------ Dataset records

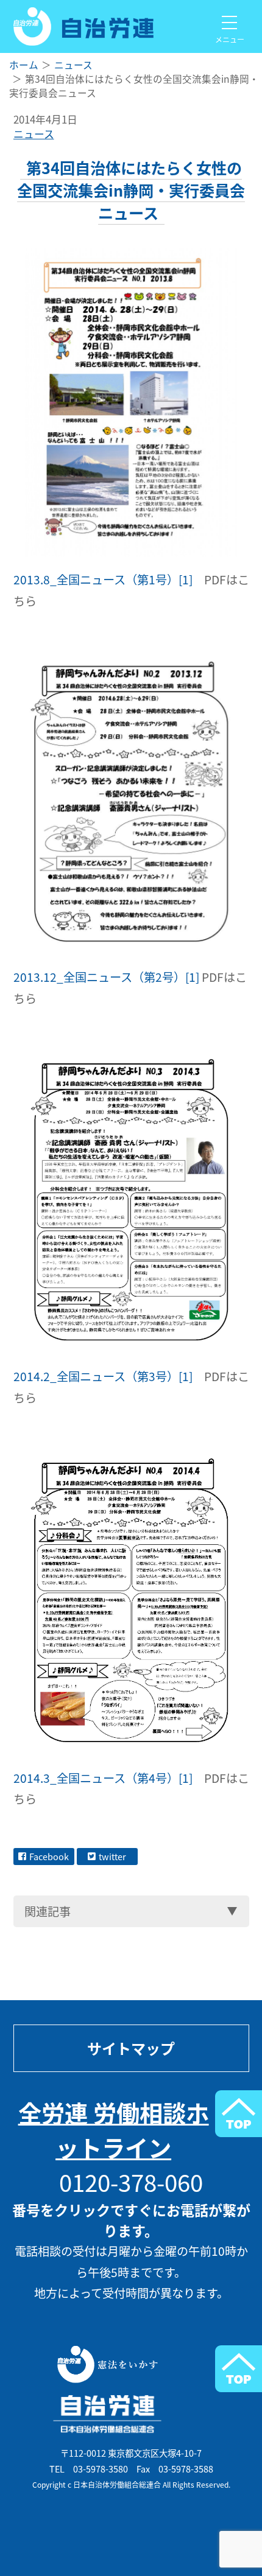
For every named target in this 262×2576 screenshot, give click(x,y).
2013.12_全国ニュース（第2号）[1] (106, 976)
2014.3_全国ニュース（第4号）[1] (103, 1778)
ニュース (33, 134)
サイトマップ (131, 2048)
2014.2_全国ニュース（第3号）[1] (103, 1376)
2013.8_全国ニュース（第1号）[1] (103, 579)
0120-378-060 (131, 2182)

------------

• [Required work]: Please output every record above exactly. Leave the pictures out.

• [Output]:
For every named target in this 262×2576 screenshot, give click(x,y).
2013.12_全国ニュース（第2号）[1] (106, 976)
2014.3_全国ニュース（第4号）[1] (103, 1778)
ニュース (33, 134)
サイトマップ (131, 2048)
2014.2_全国ニュース（第3号）[1] (103, 1376)
2013.8_全国ニュース（第1号）[1] (103, 579)
0120-378-060 (131, 2182)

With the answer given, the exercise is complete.